## PROBLEM REQUIREMENTS
Rescale the items starting at the line containing "You are a computer-use" and ending at the line containing "(x=128, y=251)": write those lines out again, multiplying only the coordinates in the answers by 0.25 and rounding to whole numbers with halves rounded up. Leave the pictures out.

## TASK INPUT
☆ ☆ ☆ ☆

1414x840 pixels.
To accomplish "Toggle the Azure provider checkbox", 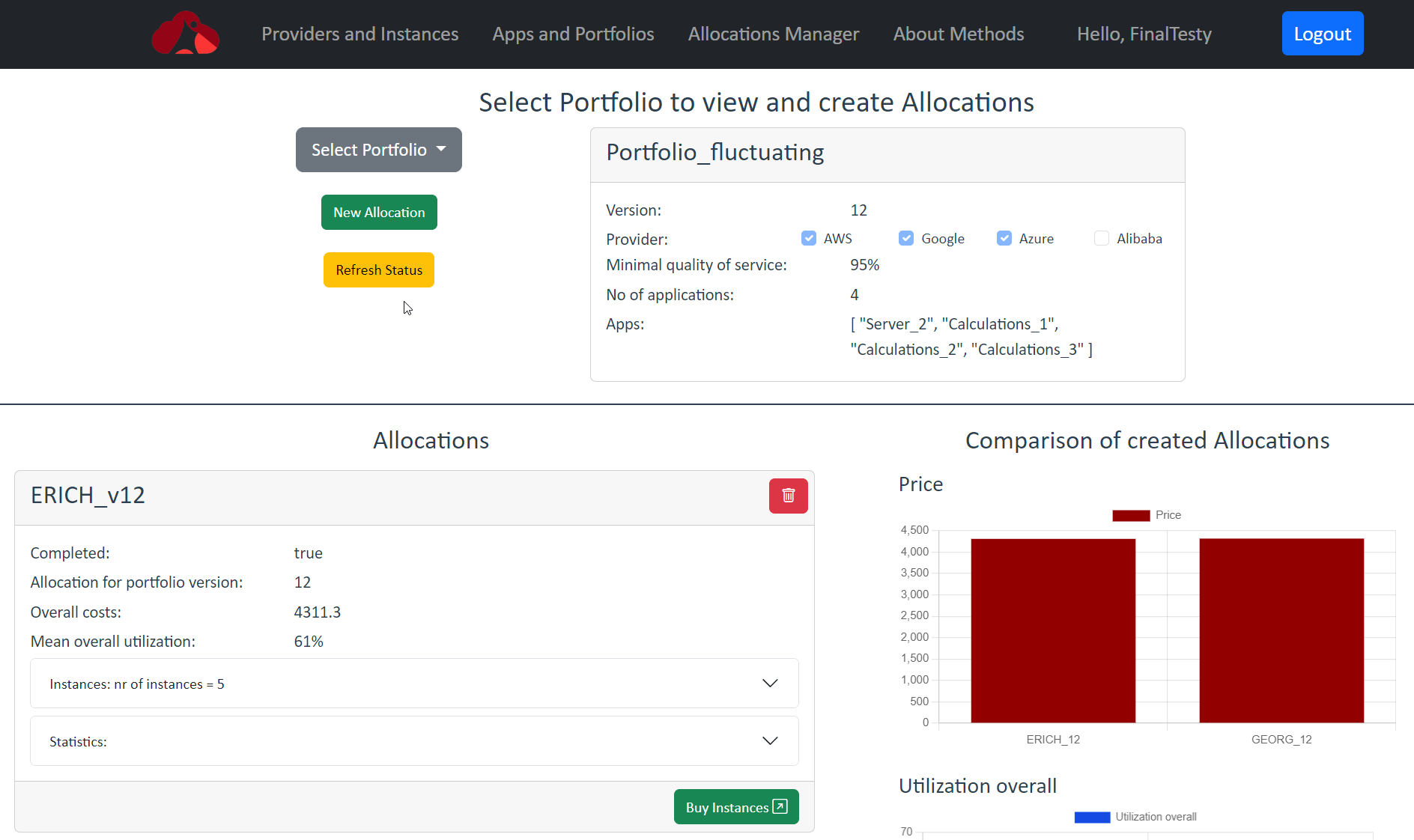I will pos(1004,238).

☆ ☆ ☆ ☆

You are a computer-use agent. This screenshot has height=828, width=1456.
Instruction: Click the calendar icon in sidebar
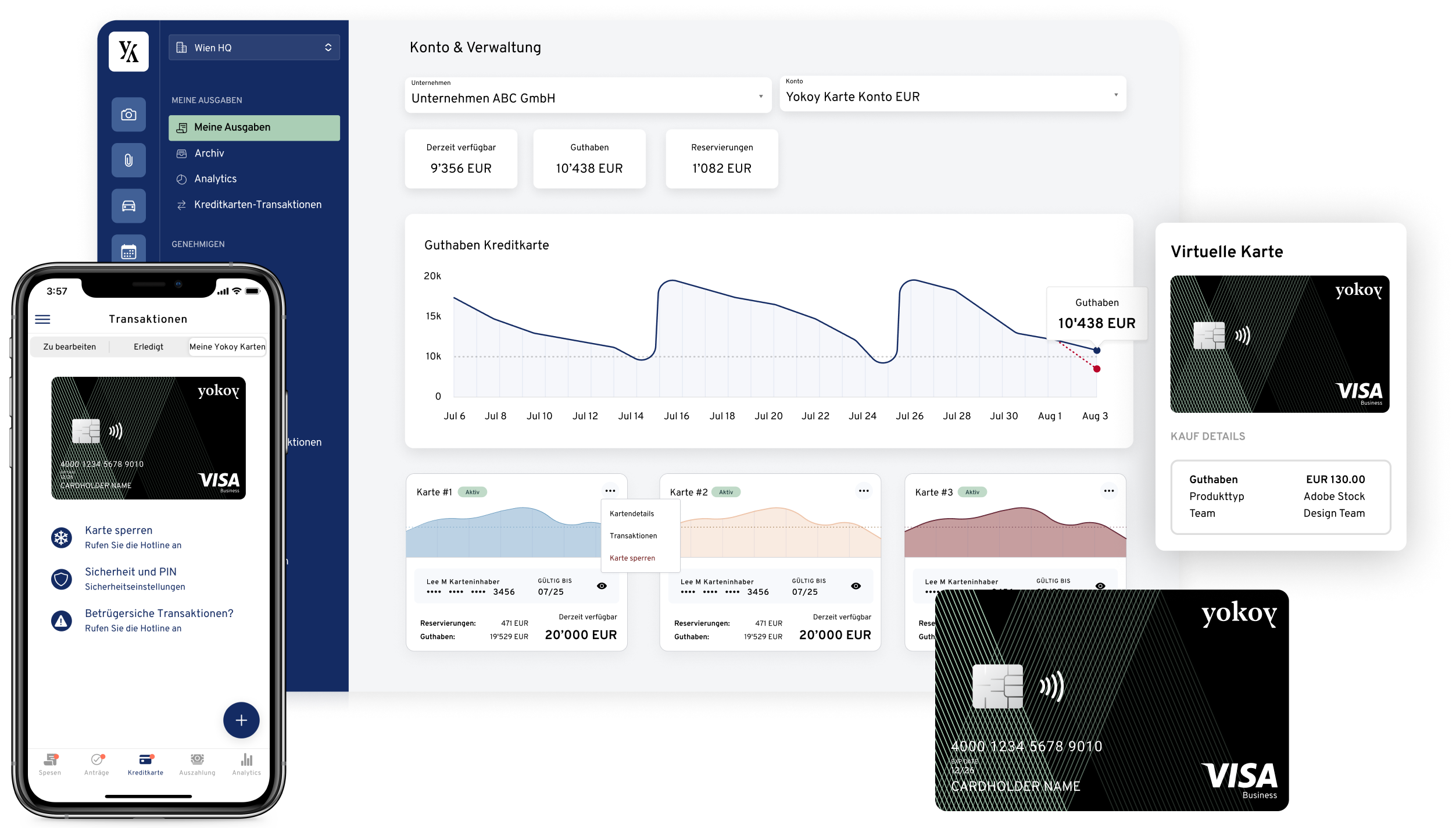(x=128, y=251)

☆ ☆ ☆ ☆

## FINAL ANSWER
You are a computer-use agent. This screenshot has height=828, width=1456.
Instruction: Click the calendar icon in sidebar
(x=32, y=63)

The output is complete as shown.